Il Siena Football Club ha radici antiche, nato nel 1904 come Società Studio e Divertimento e poi trasformato in Società Sportiva Robur, adottando i colori bianconeri della città. Nel 1933 la squadra cambiò nome in Associazione Calcio Siena e iniziò la lunga partecipazione ai campionati nazionali, con la prima promozione in Serie B negli anni ’30. Dopo decenni tra Serie B e Serie C, il club raggiunse per la prima volta la Serie A nel 2003, restando nel massimo torneo per varie stagioni e conquistando risultati storici. Tuttavia, problemi finanziari portarono al fallimento nel 2014 e a una rifondazione come Robur Siena, con partenza dai campionati dilettantistici.
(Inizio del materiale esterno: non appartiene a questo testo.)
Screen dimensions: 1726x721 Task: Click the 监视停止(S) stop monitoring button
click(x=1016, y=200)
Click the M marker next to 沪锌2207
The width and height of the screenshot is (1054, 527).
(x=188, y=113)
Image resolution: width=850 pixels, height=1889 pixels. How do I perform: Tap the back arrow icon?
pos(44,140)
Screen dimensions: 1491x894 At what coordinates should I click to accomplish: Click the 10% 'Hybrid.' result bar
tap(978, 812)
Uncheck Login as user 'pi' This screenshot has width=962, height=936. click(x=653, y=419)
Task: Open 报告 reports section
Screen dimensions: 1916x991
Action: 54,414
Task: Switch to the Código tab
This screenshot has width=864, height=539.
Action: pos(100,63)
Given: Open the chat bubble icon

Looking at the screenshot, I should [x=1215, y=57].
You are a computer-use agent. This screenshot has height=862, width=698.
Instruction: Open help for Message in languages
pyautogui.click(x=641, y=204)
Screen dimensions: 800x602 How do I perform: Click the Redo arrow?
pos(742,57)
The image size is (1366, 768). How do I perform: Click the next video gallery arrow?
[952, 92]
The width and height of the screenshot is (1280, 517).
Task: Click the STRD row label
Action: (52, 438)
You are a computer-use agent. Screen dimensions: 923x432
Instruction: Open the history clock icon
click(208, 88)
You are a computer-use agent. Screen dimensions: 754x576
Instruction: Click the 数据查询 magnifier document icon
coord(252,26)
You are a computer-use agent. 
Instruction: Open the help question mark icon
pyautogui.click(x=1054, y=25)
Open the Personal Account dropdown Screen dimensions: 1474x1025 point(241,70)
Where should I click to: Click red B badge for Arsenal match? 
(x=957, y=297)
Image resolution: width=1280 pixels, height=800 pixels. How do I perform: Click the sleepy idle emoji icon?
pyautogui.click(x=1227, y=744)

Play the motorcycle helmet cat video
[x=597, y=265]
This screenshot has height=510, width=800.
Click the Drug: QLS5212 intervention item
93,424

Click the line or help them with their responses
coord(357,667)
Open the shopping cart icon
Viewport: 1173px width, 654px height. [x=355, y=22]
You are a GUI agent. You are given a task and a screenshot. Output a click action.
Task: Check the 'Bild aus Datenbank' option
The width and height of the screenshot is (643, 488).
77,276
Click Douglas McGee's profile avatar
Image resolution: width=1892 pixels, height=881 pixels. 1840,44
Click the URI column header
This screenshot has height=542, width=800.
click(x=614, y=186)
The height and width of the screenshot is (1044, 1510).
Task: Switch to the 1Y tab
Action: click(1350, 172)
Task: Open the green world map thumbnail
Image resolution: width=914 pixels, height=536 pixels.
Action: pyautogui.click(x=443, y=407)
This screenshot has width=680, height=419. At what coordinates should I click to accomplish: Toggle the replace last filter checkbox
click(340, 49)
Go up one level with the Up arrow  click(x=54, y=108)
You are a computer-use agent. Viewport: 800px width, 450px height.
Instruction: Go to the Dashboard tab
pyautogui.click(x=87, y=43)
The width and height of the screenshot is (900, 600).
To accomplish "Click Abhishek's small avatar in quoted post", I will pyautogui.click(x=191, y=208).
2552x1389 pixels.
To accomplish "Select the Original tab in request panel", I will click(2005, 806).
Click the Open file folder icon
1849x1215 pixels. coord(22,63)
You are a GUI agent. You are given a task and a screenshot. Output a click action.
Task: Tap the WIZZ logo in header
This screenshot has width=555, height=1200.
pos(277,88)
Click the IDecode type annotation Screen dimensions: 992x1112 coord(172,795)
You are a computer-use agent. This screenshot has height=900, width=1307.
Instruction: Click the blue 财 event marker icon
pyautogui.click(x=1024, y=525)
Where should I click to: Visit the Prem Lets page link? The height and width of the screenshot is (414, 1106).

Anche questa iterazione incontrò difficoltà, e nel 2023 è nato il nuovo Siena FC, che riparte dalla Serie D con l’obiettivo di riportare la squadra ai livelli professionistici più alti
LO STADIO
Lo Stadio Artemio Franchi è il principale impianto sportivo della città di Siena e la casa del Siena FC (Robur Siena), con una capienza di circa 15.373 posti su terreno in erba naturale. Costruito a partire dal 1923 e inaugurato l’8 dicembre 1938 con una partita amichevole contro l’Empoli, lo stadio ha subito diversi adeguamenti nel corso del tempo per rispondere alle norme dei campionati professionistici. Originariamente dotato solo di tribuna coperta, nel dopoguerra furono aggiunte gradinate e i riflettori per le partite serali. Fino al 2013 l’impianto ha portato anche il nome commerciale di “Montepaschi Arena” per via di uno storico accordo di sponsorizzazione. Intitolato a Artemio Franchi, importante dirigente del calcio italiano, lo stadio ha ospitato anche incontri internazionali, tra cui una partita della nazionale italiana nel 2007. Di proprietà del Comune di Siena, resta un simbolo sportivo per la comunità cittadina e un punto di riferimento per i tifosi locali, confermandosi cuore pulsante del calcio senese.
LA CITTA'
Siena è una delle città più affascinanti della Toscana, situata tra le colline del Chianti e la Val d’Arbia. La sua storia affonda le radici nell’epoca etrusca e romana, ma è nel Medioevo che Siena raggiunge il massimo splendore, diventando una potente repubblica mercantile e centro artistico e culturale di rilevanza europea. Il periodo medievale ha lasciato un patrimonio architettonico unico, visibile nella maestosa Piazza del Campo, famosa per il Palio di Siena, corsa storica che ogni anno richiama migliaia di visitatori. La Cattedrale di Santa Maria Assunta, con le sue decorazioni marmoree e il pavimento artistico, testimonia l’abilità dei maestri senesi e la ricchezza della città in quell’epoca. Le colline circostanti offrono panorami mozzafiato e percorsi naturalistici, mentre il tessuto urbano unisce modernità e storia, rendendo Siena una città viva, attrattiva e sempre legata al proprio passato artistico e culturale.
DA VEDERE
Visitare Siena significa immergersi in un centro storico tra i meglio conservati della Toscana, con la famosa Piazza del Campo, cuore pulsante della città e sede del celebre Palio di Siena, che si svolge due volte l’anno, a luglio e ad agosto, con le storiche contrade che competono tra corse e celebrazioni. La maestosa Cattedrale di Santa Maria Assunta offre capolavori di arte gotica, mentre il Museo Civico e la Pinacoteca Nazionale custodiscono tesori medievali e rinascimentali. Passeggiare tra le vie del centro permette di ammirare antichi palazzi come il Palazzo Pubblico e le torri medievali, simboli del passato mercantile della città. Per chi ama la natura, le colline circostanti, i vigneti e i percorsi lungo la Val d’Arbia offrono panorami spettacolari e possibilità di trekking e ciclismo. Il Teatro dei Rinnovati propone stagioni di prosa e musica, mentre eventi culturali e mostre arricchiscono la vita cittadina durante tutto l’anno.